3. Certain Covenants of the Company, the Purchaser and the Selling
Stockholder. The Company, the Purchaser, and the Selling Stockholder agree as
follows:
(a) The Company and the Purchaser shall use commercially reasonable
efforts to have the Registration Statement declared effective on or before the
Closing Date and shall make any required filing of the Prospectus pursuant to
Rule 424(b) in the manner and within the time period required by Rule 424(b).
(b) The Company shall not mail or cause to be mailed a notice of
redemption of $85,965,000 principal amount of Notes to holders of record of the
Notes sooner than the second business day following the date of this Agreement.
(c) The Company shall use reasonable commercial efforts to have the
Purchased Shares and up to 467,000, in the aggregate, of Payment Shares and
Make-whole Shares listed, subject to official notice of issuance, on the NYSE on
or before the Closing Date.

____

_TASK TO COMPLETE_
Quote everything in the covenants excerpt from "3. Certain Covenants" down to "by Rule 424(b).". The records have no connection to the covenants excerpt.

[Item position entries]
____

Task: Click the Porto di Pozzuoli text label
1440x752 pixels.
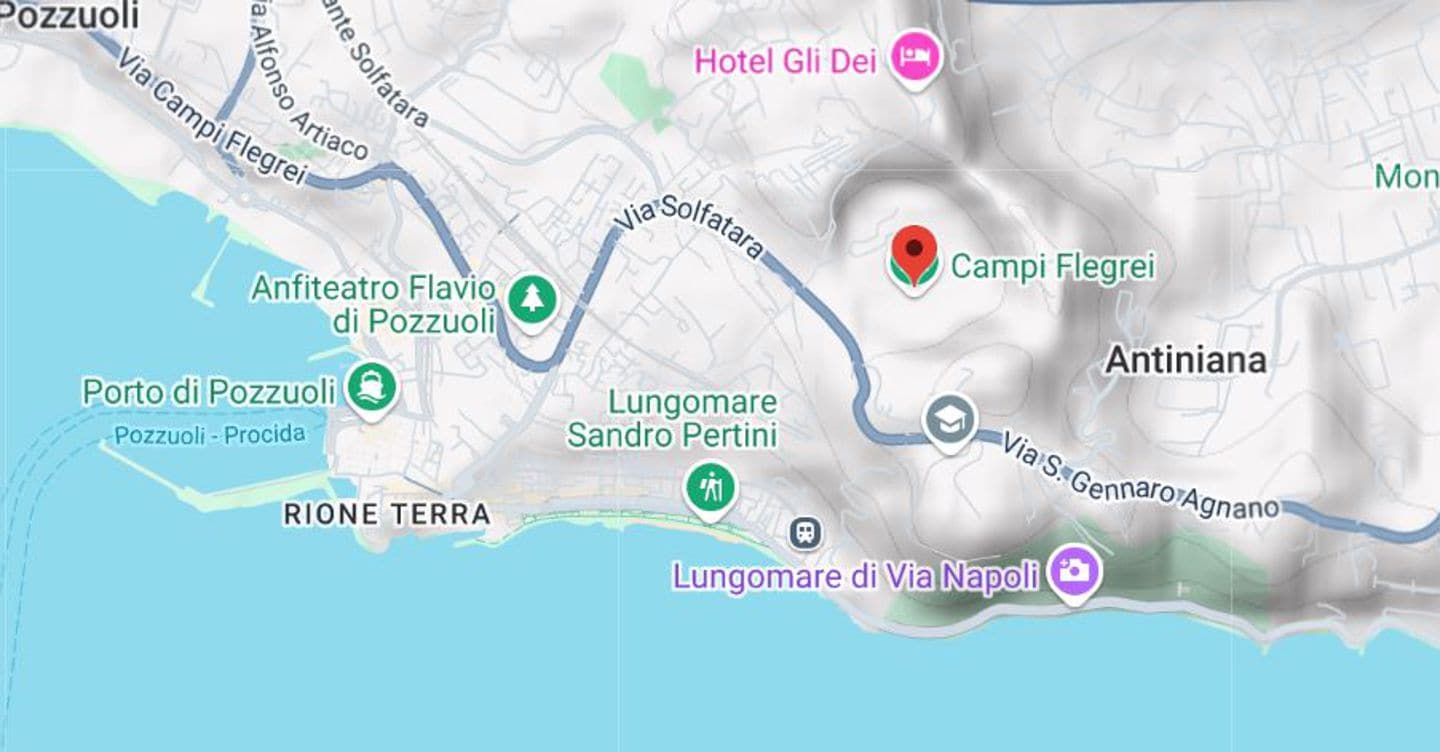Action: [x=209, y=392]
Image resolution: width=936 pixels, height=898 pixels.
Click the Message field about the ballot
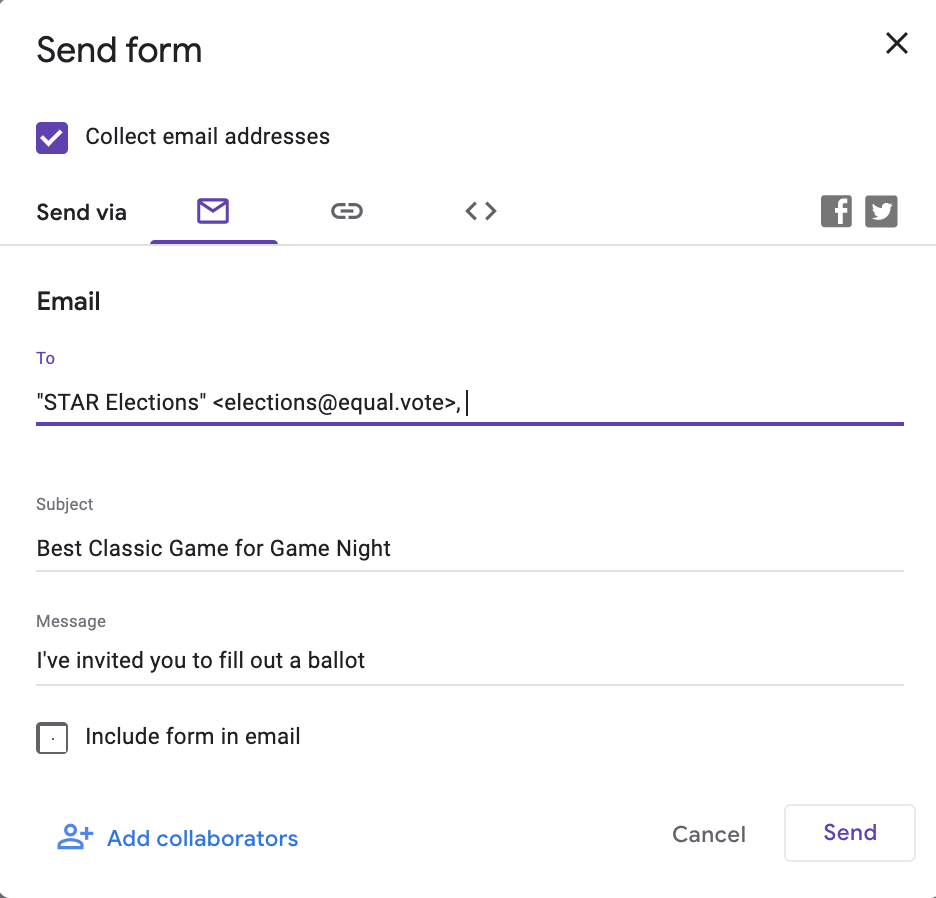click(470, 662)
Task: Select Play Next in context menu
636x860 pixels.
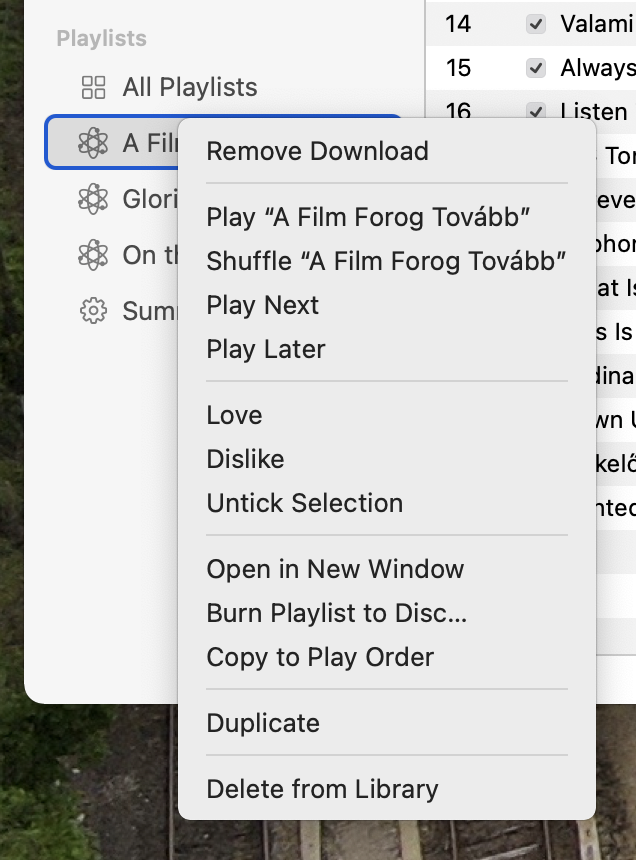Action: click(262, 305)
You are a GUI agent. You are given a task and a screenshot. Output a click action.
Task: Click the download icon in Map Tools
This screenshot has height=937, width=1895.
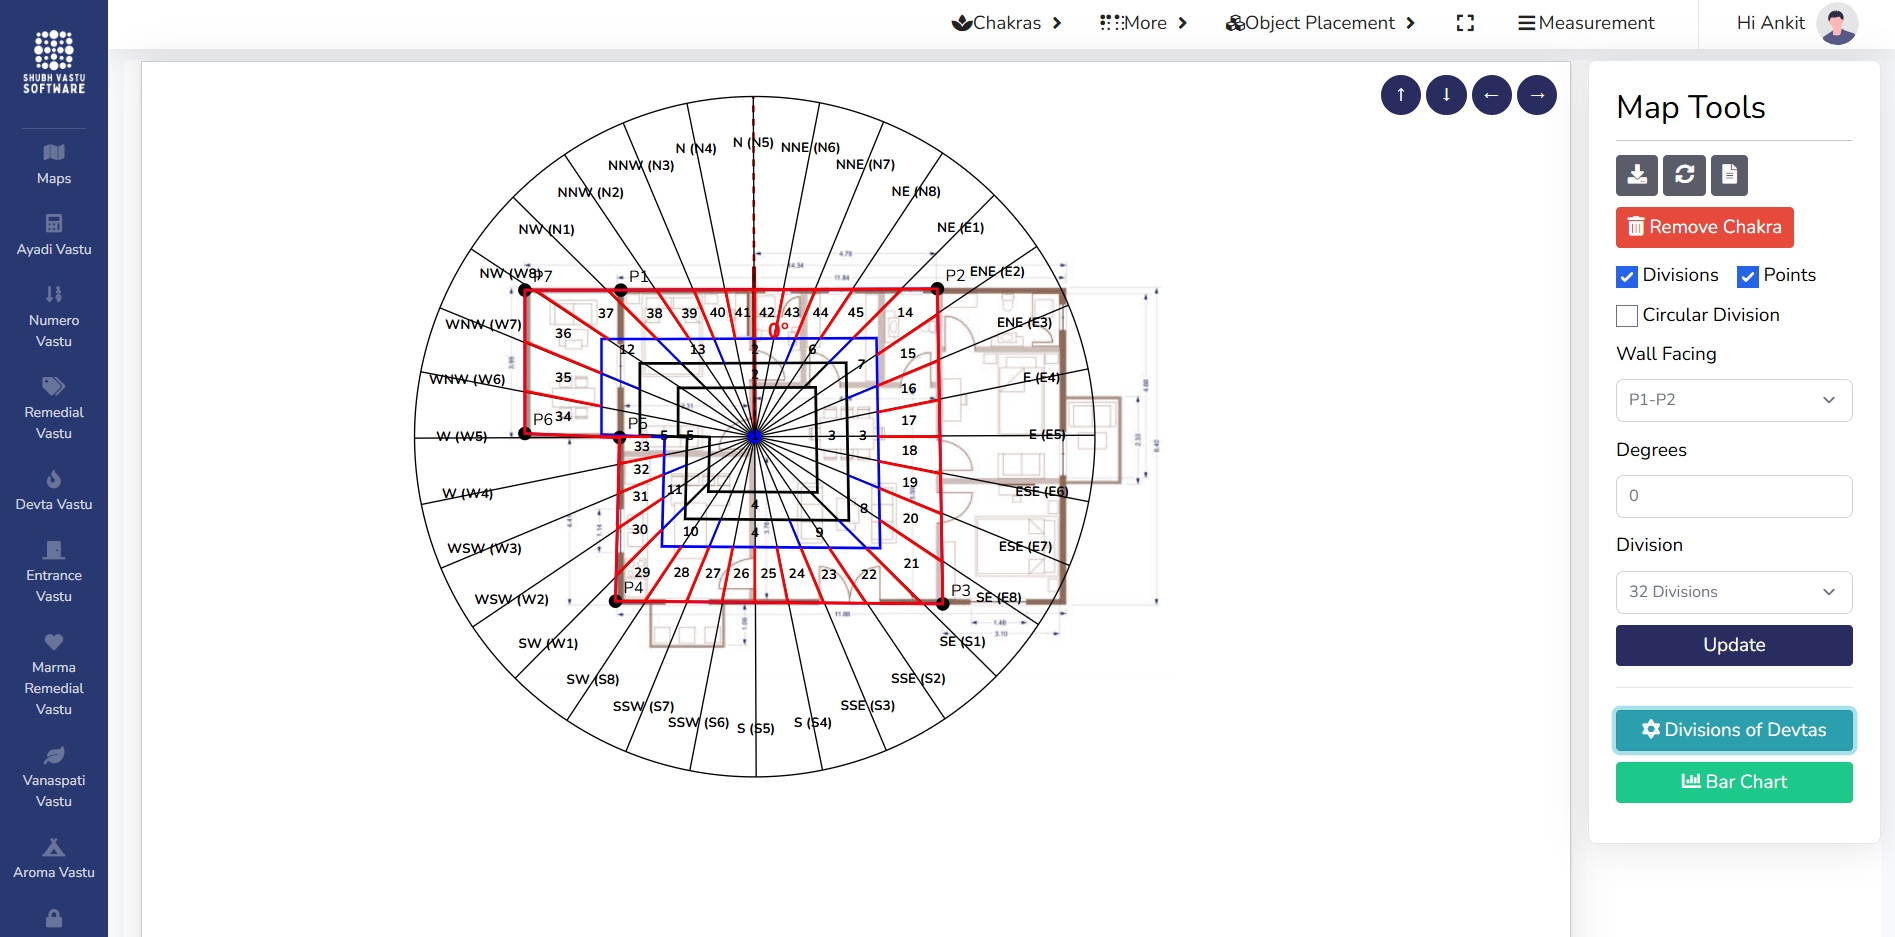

____

_SOLUTION TO THIS PROBLEM_
3. Certain Covenants of the Company, the Purchaser and the Selling
Stockholder. The Company, the Purchaser, and the Selling Stockholder agree as
follows:
(a) The Company and the Purchaser shall use commercially reasonable
efforts to have the Registration Statement declared effective on or before the
Closing Date and shall make any required filing of the Prospectus pursuant to
Rule 424(b) in the manner and within the time period required by Rule 424(b).